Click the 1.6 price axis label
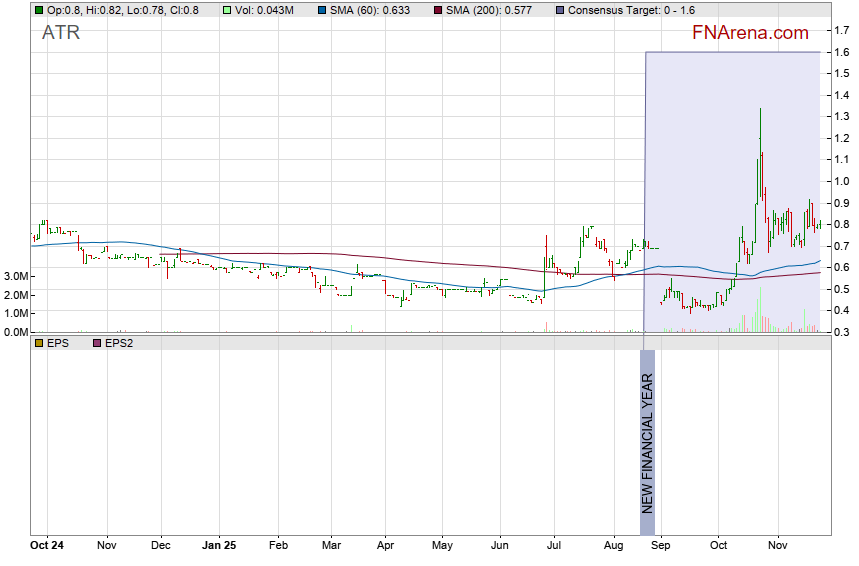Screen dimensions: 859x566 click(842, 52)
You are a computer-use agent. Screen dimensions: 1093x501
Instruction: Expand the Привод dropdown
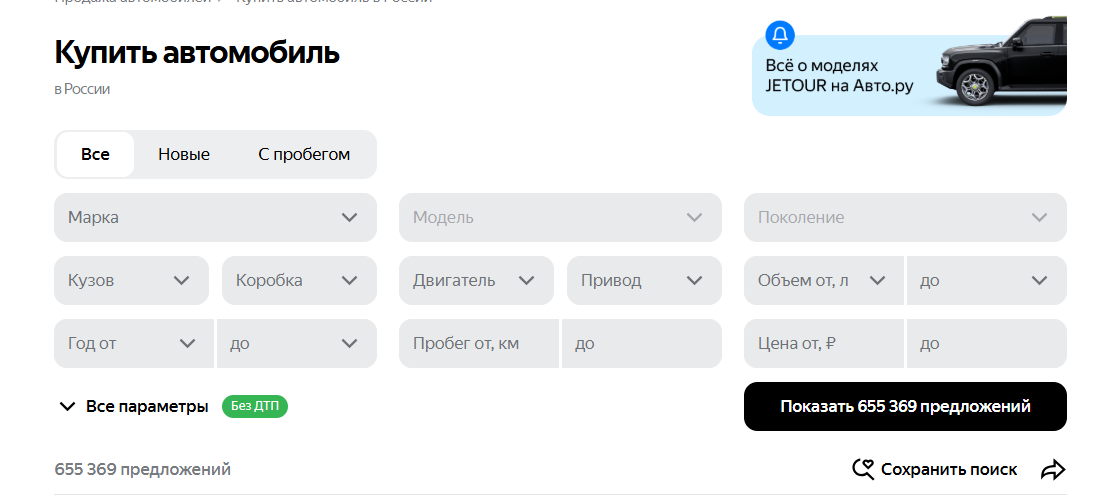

====================

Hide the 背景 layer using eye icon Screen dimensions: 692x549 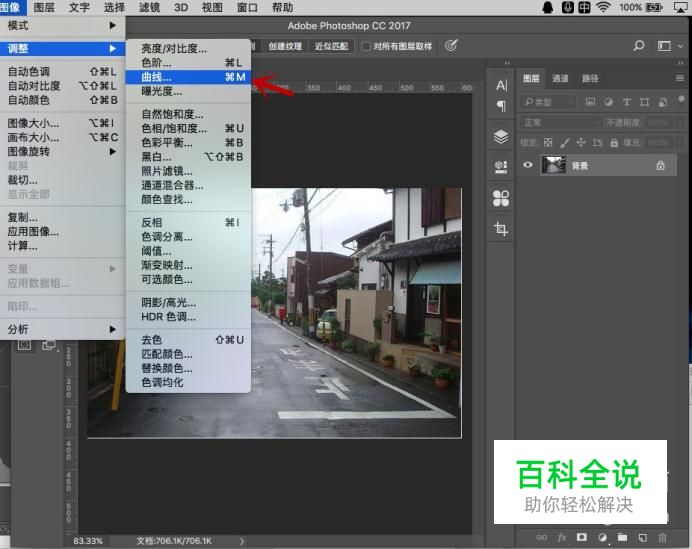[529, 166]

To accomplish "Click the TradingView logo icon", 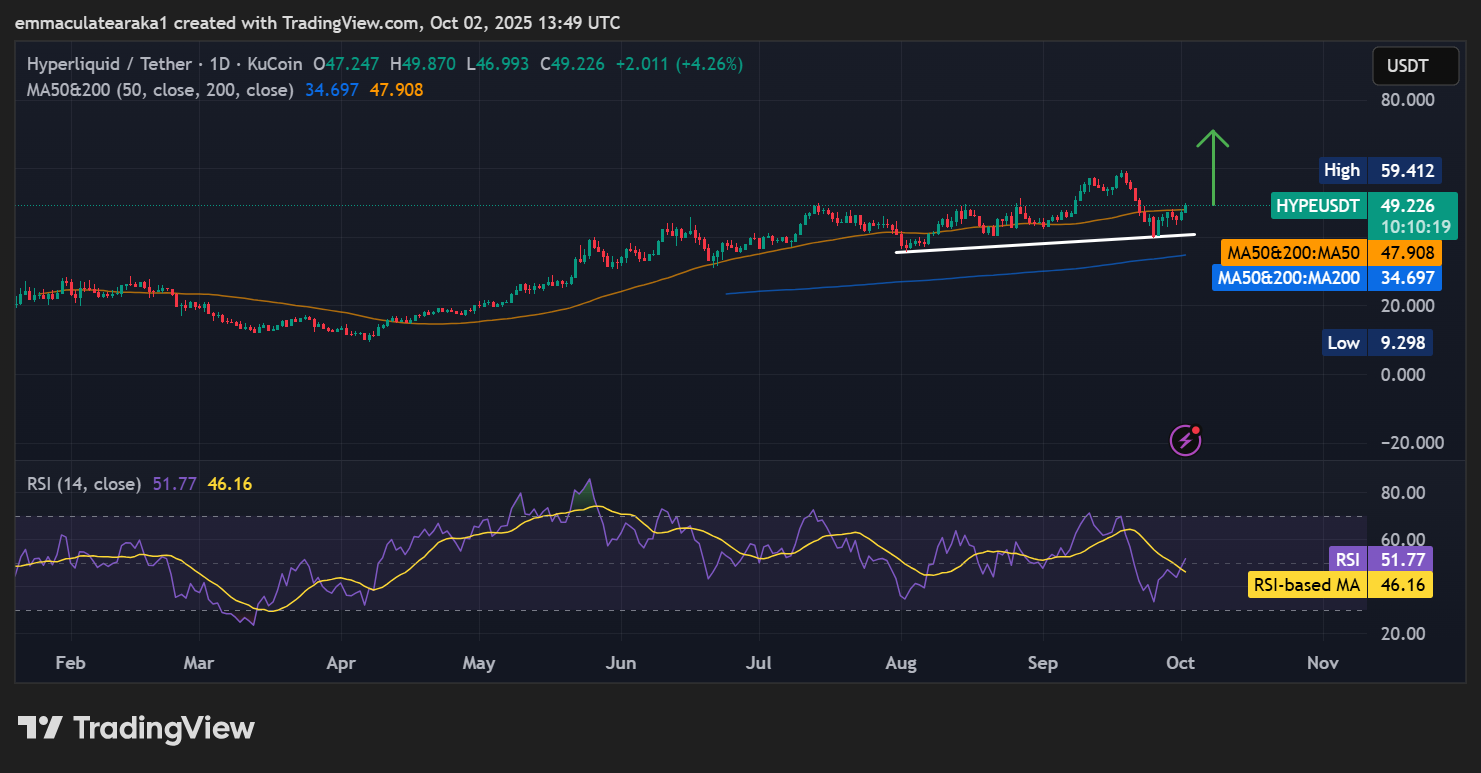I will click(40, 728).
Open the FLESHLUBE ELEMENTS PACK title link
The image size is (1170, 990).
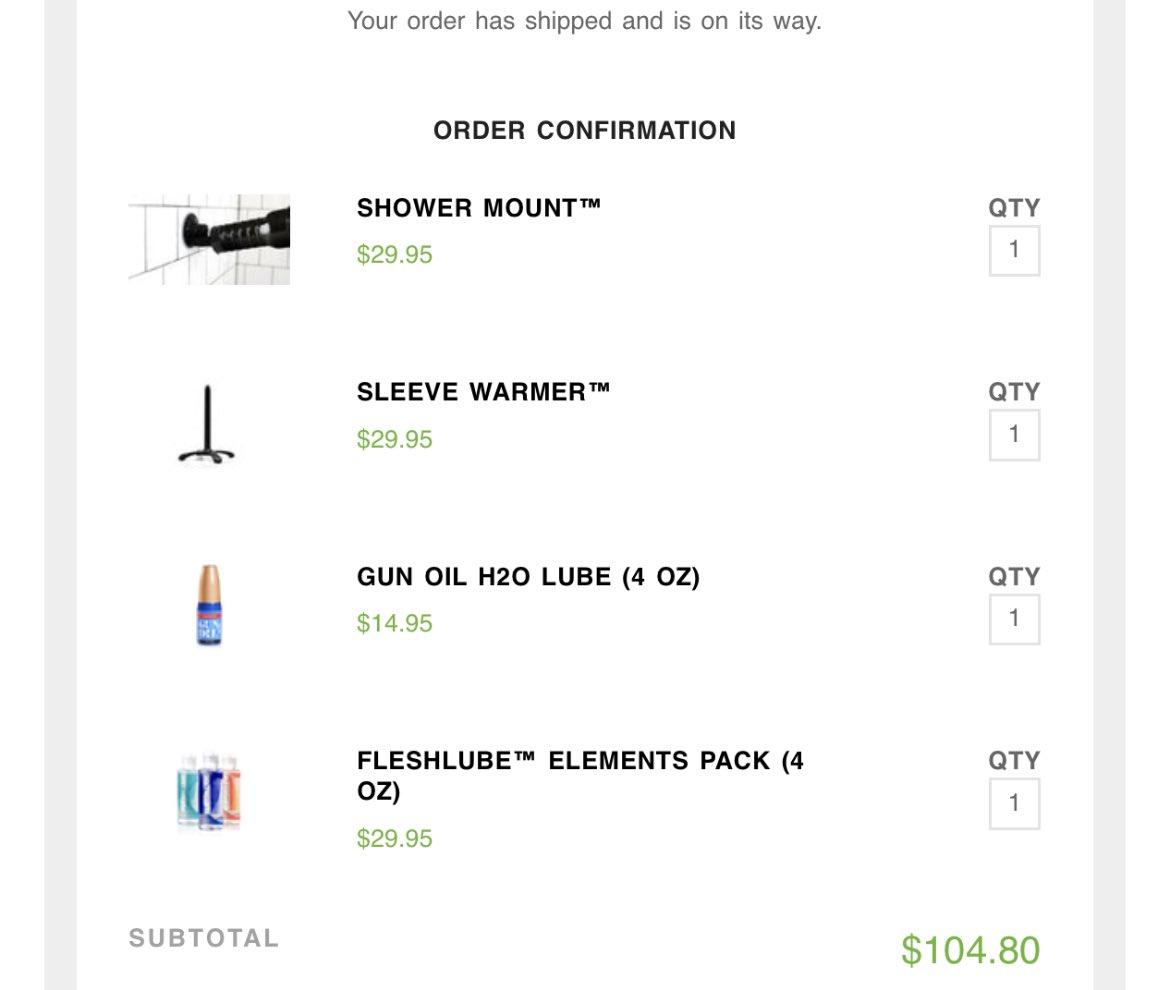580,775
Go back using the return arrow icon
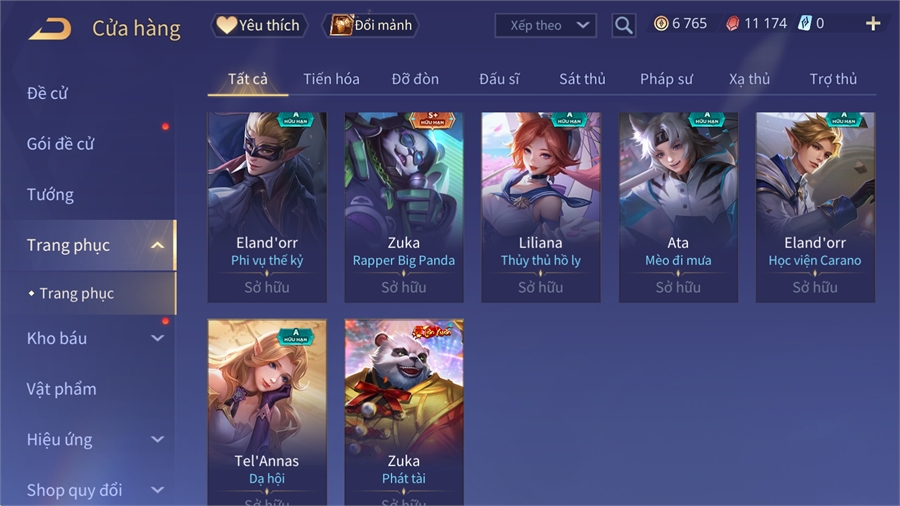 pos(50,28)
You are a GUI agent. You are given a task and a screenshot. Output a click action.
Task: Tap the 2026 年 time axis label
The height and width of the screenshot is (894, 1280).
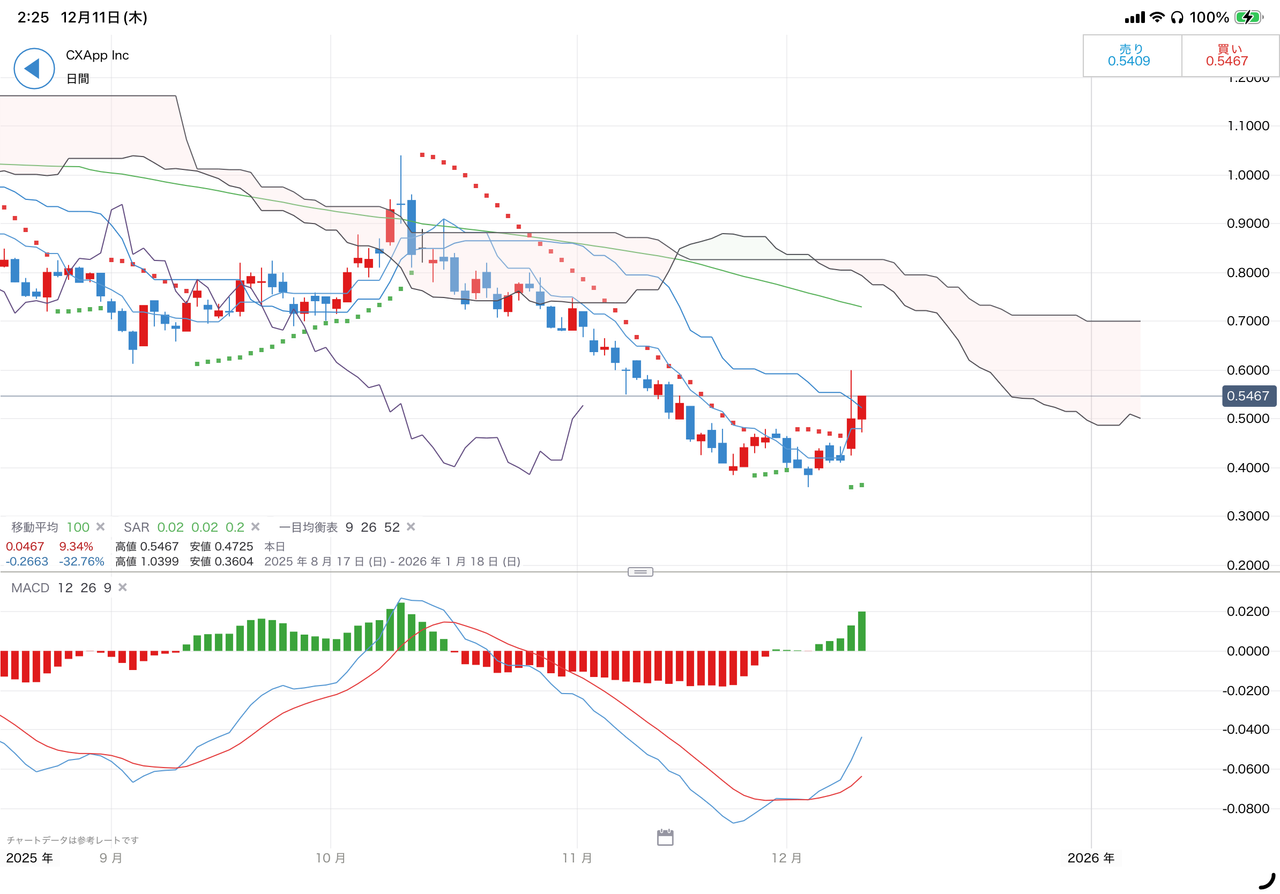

====================

## [Task requirements]
Copy out only the lines above from the one with "Task: Tap the 2026 年 time axis label" to the one with "The height and", inclusive, exactly as they stand.

## [Response below]
Task: Tap the 2026 年 time axis label
The height and width of the screenshot is (894, 1280).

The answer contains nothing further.